# HELP! Female Hedgie NAMES?



## reed.lindsey7 (Feb 2, 2013)

Hello everyone! I will be purchasing and picking up my first hedgehog in 2 days. She is a little girl, I posted a picture of her. I need help deciding on the perfect name. I like cute short unique names. I have a list going so far and I think my favorite right now is Pippa. If you can think of any other names that are similar to the ones on my list, please post them! Or if you really like a name I have on my list let me know.
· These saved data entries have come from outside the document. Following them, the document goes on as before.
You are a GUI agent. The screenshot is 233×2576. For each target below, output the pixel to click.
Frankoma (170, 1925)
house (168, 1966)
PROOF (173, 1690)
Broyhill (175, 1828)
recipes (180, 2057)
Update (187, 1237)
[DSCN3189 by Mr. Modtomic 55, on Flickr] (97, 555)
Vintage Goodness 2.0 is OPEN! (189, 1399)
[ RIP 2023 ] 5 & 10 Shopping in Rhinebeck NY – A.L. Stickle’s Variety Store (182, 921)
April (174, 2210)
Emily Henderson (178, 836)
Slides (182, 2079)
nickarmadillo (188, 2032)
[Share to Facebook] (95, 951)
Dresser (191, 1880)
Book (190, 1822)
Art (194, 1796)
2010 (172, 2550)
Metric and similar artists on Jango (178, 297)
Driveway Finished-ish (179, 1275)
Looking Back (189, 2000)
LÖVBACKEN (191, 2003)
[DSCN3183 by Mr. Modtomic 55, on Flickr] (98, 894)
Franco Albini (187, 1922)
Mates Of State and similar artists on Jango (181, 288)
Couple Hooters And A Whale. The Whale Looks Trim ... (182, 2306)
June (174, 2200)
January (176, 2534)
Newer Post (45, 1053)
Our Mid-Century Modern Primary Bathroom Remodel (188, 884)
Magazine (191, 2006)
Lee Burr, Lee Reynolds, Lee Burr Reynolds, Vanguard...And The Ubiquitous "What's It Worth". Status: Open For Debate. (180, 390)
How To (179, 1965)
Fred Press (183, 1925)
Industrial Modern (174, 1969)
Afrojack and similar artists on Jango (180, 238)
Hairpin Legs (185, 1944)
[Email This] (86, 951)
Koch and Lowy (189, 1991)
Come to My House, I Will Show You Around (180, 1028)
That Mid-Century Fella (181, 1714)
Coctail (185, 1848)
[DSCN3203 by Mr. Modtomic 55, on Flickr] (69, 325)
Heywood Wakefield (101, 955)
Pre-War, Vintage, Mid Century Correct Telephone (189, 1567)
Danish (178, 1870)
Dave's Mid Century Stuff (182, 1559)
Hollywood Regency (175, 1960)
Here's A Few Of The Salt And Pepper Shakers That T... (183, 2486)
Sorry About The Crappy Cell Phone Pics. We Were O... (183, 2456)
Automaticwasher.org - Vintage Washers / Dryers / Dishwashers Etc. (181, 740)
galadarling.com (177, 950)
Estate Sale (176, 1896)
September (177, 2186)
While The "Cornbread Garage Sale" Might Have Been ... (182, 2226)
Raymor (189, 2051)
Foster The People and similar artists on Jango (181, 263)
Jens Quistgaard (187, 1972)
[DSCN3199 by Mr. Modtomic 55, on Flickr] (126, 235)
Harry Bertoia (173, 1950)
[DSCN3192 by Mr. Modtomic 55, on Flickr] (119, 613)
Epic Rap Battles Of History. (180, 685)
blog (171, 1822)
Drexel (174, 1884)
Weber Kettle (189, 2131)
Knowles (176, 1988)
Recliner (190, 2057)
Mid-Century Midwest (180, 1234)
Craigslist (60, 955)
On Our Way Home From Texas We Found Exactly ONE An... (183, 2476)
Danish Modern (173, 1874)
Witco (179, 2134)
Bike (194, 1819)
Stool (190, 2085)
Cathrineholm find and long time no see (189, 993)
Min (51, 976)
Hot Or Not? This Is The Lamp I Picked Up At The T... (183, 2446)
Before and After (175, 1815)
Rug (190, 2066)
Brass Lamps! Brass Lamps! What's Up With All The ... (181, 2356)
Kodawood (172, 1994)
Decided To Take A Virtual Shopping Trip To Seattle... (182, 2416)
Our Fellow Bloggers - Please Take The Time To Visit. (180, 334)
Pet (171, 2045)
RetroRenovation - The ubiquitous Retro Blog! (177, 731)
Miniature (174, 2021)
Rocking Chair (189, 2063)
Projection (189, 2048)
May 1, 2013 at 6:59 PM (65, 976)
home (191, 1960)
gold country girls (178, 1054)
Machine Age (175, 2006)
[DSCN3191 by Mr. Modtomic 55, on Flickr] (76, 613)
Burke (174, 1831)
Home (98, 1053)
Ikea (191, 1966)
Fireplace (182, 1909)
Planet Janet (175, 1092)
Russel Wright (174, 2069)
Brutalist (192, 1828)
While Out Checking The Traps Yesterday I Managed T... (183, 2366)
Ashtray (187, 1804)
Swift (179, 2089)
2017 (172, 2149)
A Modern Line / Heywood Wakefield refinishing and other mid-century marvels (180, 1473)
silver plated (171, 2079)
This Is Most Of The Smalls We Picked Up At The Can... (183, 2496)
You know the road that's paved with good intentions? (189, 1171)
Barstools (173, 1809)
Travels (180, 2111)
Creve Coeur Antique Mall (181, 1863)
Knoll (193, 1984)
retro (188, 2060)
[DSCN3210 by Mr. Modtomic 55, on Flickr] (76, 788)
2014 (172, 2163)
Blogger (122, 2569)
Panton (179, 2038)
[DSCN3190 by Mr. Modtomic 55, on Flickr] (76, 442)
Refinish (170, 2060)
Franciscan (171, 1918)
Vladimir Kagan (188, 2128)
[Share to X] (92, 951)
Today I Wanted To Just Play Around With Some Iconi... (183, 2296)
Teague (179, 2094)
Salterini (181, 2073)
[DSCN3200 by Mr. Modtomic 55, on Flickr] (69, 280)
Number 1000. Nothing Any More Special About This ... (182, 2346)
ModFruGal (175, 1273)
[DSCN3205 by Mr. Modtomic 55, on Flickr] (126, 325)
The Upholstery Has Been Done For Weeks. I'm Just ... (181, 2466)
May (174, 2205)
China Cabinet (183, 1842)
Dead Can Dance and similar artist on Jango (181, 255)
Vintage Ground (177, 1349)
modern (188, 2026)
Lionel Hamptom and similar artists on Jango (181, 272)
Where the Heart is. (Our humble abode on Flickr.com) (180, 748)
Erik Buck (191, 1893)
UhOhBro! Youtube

Thank you so much  
Bindi
Chia
ChiChi
Figi 
Kashi
Kimber
Lilu (Lee-Lu)
Mila (Mee-La)
Pippa 
Toolu


----------



## Baby2be (Jan 31, 2013)

Ruby, pearl, Gemma,Lucy, pansy, came to the top of my head  she's cute


----------



## pickles17 (Feb 18, 2012)

I like Pippa and Kimber best.


----------



## momIImany (Oct 14, 2012)

She looks like a Matilda. 'Tilly' for short.


----------



## Hedgies<3 (Dec 2, 2012)

I named my hedgehog Vana, which means Sea urchin in Hawaiian. When they curl into a ball from the back they look like urchins! Its pronounced like vah-nuh.


----------



## sklock65 (Jan 9, 2013)

I like Pippa...cute! (And if you are already leaning towards it then it is probably what you like best too!)


----------